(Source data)

-=-=-

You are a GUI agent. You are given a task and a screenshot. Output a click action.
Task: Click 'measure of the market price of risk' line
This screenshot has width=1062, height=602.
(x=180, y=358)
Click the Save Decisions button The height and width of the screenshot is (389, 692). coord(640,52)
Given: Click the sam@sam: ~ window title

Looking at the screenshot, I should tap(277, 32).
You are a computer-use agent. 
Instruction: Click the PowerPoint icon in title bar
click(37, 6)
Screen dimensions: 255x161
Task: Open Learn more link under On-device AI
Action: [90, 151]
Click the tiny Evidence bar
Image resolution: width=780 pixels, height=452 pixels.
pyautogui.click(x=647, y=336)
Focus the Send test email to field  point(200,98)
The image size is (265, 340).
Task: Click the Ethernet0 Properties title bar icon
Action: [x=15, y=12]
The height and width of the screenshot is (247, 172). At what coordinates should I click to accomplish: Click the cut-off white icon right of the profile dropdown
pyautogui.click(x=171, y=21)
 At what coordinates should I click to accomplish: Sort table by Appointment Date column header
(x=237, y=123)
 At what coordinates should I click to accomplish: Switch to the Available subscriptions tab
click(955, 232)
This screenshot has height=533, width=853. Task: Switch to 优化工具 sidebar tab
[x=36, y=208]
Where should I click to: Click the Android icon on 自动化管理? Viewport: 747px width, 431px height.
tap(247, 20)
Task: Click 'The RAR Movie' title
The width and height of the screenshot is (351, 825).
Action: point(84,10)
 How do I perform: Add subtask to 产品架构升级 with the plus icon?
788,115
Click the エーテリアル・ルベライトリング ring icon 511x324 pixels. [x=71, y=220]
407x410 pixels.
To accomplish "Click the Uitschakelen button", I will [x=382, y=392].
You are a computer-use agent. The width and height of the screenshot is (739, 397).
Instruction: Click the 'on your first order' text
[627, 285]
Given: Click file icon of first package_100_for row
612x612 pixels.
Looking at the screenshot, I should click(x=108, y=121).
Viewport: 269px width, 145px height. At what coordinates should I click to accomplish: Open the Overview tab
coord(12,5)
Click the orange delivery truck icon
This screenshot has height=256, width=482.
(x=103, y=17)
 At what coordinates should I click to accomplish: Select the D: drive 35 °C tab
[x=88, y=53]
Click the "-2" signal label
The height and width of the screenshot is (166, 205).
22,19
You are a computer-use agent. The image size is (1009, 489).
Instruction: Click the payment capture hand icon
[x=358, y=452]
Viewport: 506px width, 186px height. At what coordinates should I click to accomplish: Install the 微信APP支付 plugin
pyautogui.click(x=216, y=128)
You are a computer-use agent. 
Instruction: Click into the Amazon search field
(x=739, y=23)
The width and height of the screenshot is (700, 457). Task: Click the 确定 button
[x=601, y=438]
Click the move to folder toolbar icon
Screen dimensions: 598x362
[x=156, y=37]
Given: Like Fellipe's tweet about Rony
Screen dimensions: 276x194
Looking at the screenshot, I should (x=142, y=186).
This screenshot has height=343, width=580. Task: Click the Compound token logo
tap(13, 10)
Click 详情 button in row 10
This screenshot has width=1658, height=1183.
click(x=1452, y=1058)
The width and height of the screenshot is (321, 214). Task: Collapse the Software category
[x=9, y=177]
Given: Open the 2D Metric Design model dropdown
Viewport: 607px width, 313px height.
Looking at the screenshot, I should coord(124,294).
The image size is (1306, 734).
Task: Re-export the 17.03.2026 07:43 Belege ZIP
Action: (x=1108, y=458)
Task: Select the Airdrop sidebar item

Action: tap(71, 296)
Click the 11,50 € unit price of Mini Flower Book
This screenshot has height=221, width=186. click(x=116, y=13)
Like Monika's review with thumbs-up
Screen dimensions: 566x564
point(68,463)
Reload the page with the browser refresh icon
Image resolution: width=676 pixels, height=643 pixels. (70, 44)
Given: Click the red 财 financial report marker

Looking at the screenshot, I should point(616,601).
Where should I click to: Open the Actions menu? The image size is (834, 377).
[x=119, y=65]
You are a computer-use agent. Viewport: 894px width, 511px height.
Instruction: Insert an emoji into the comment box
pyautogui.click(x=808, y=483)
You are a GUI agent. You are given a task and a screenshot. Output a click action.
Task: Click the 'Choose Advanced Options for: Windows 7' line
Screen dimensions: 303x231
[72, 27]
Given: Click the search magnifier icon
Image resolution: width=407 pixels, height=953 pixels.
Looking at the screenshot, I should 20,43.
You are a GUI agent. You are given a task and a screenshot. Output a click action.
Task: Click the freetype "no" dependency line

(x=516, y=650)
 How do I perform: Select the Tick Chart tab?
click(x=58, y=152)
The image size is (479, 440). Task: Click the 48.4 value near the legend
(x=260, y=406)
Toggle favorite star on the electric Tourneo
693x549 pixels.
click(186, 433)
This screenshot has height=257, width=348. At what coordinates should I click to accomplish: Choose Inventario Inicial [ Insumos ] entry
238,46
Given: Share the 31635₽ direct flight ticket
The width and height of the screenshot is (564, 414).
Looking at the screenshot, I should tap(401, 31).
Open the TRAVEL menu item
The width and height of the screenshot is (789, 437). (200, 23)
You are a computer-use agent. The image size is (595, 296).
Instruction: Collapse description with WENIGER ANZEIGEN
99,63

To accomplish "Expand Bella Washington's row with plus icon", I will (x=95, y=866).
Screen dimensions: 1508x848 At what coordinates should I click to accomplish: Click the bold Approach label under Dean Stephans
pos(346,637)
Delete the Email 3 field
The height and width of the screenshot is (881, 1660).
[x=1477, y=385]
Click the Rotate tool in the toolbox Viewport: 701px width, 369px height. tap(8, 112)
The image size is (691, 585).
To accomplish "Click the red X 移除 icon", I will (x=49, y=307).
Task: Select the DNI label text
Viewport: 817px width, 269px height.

-=-=-

* INSTRUCTIONS FOR THE TASK:
With nothing added or dropped, write out every entry.

* TASK SOLUTION:
You are a GUI agent. You are given a task and a screenshot. Output a click action.
Task: Click 'measure of the market price of risk' line
This screenshot has width=1062, height=602.
(x=180, y=358)
Click the Save Decisions button The height and width of the screenshot is (389, 692). coord(640,52)
Given: Click the sam@sam: ~ window title

Looking at the screenshot, I should tap(277, 32).
You are a computer-use agent. 
Instruction: Click the PowerPoint icon in title bar
click(37, 6)
Screen dimensions: 255x161
Task: Open Learn more link under On-device AI
Action: [90, 151]
Click the tiny Evidence bar
Image resolution: width=780 pixels, height=452 pixels.
pyautogui.click(x=647, y=336)
Focus the Send test email to field  point(200,98)
The image size is (265, 340).
Task: Click the Ethernet0 Properties title bar icon
Action: [x=15, y=12]
The height and width of the screenshot is (247, 172). At what coordinates should I click to accomplish: Click the cut-off white icon right of the profile dropdown
pyautogui.click(x=171, y=21)
 At what coordinates should I click to accomplish: Sort table by Appointment Date column header
(x=237, y=123)
 At what coordinates should I click to accomplish: Switch to the Available subscriptions tab
click(955, 232)
This screenshot has height=533, width=853. Task: Switch to 优化工具 sidebar tab
[x=36, y=208]
Where should I click to: Click the Android icon on 自动化管理? Viewport: 747px width, 431px height.
tap(247, 20)
Task: Click 'The RAR Movie' title
The width and height of the screenshot is (351, 825).
Action: point(84,10)
 How do I perform: Add subtask to 产品架构升级 with the plus icon?
788,115
Click the エーテリアル・ルベライトリング ring icon 511x324 pixels. [x=71, y=220]
407x410 pixels.
To accomplish "Click the Uitschakelen button", I will [x=382, y=392].
You are a computer-use agent. The width and height of the screenshot is (739, 397).
Instruction: Click the 'on your first order' text
[627, 285]
Given: Click file icon of first package_100_for row
612x612 pixels.
Looking at the screenshot, I should click(x=108, y=121).
Viewport: 269px width, 145px height. At what coordinates should I click to accomplish: Open the Overview tab
coord(12,5)
Click the orange delivery truck icon
This screenshot has height=256, width=482.
(x=103, y=17)
 At what coordinates should I click to accomplish: Select the D: drive 35 °C tab
[x=88, y=53]
Click the "-2" signal label
The height and width of the screenshot is (166, 205).
22,19
You are a computer-use agent. The image size is (1009, 489).
Instruction: Click the payment capture hand icon
[x=358, y=452]
Viewport: 506px width, 186px height. At what coordinates should I click to accomplish: Install the 微信APP支付 plugin
pyautogui.click(x=216, y=128)
You are a computer-use agent. 
Instruction: Click into the Amazon search field
(x=739, y=23)
The width and height of the screenshot is (700, 457). Task: Click the 确定 button
[x=601, y=438]
Click the move to folder toolbar icon
Screen dimensions: 598x362
[x=156, y=37]
Given: Like Fellipe's tweet about Rony
Screen dimensions: 276x194
Looking at the screenshot, I should (x=142, y=186).
This screenshot has height=343, width=580. Task: Click the Compound token logo
tap(13, 10)
Click 详情 button in row 10
This screenshot has width=1658, height=1183.
click(x=1452, y=1058)
The width and height of the screenshot is (321, 214). Task: Collapse the Software category
[x=9, y=177]
Given: Open the 2D Metric Design model dropdown
Viewport: 607px width, 313px height.
Looking at the screenshot, I should coord(124,294).
The image size is (1306, 734).
Task: Re-export the 17.03.2026 07:43 Belege ZIP
Action: (x=1108, y=458)
Task: Select the Airdrop sidebar item

Action: tap(71, 296)
Click the 11,50 € unit price of Mini Flower Book
This screenshot has height=221, width=186. click(x=116, y=13)
Like Monika's review with thumbs-up
Screen dimensions: 566x564
point(68,463)
Reload the page with the browser refresh icon
Image resolution: width=676 pixels, height=643 pixels. (70, 44)
Given: Click the red 财 financial report marker

Looking at the screenshot, I should point(616,601).
Where should I click to: Open the Actions menu? The image size is (834, 377).
[x=119, y=65]
You are a computer-use agent. Viewport: 894px width, 511px height.
Instruction: Insert an emoji into the comment box
pyautogui.click(x=808, y=483)
You are a GUI agent. You are given a task and a screenshot. Output a click action.
Task: Click the 'Choose Advanced Options for: Windows 7' line
Screen dimensions: 303x231
[72, 27]
Given: Click the search magnifier icon
Image resolution: width=407 pixels, height=953 pixels.
Looking at the screenshot, I should 20,43.
You are a GUI agent. You are given a task and a screenshot. Output a click action.
Task: Click the freetype "no" dependency line

(x=516, y=650)
 How do I perform: Select the Tick Chart tab?
click(x=58, y=152)
The image size is (479, 440). Task: Click the 48.4 value near the legend
(x=260, y=406)
Toggle favorite star on the electric Tourneo
693x549 pixels.
click(186, 433)
This screenshot has height=257, width=348. At what coordinates should I click to accomplish: Choose Inventario Inicial [ Insumos ] entry
238,46
Given: Share the 31635₽ direct flight ticket
The width and height of the screenshot is (564, 414).
Looking at the screenshot, I should tap(401, 31).
Open the TRAVEL menu item
The width and height of the screenshot is (789, 437). (200, 23)
You are a computer-use agent. The image size is (595, 296).
Instruction: Collapse description with WENIGER ANZEIGEN
99,63

To accomplish "Expand Bella Washington's row with plus icon", I will (x=95, y=866).
Screen dimensions: 1508x848 At what coordinates should I click to accomplish: Click the bold Approach label under Dean Stephans
pos(346,637)
Delete the Email 3 field
The height and width of the screenshot is (881, 1660).
[x=1477, y=385]
Click the Rotate tool in the toolbox Viewport: 701px width, 369px height. tap(8, 112)
The image size is (691, 585).
To accomplish "Click the red X 移除 icon", I will (x=49, y=307).
Task: Select the DNI label text
Viewport: 817px width, 269px height.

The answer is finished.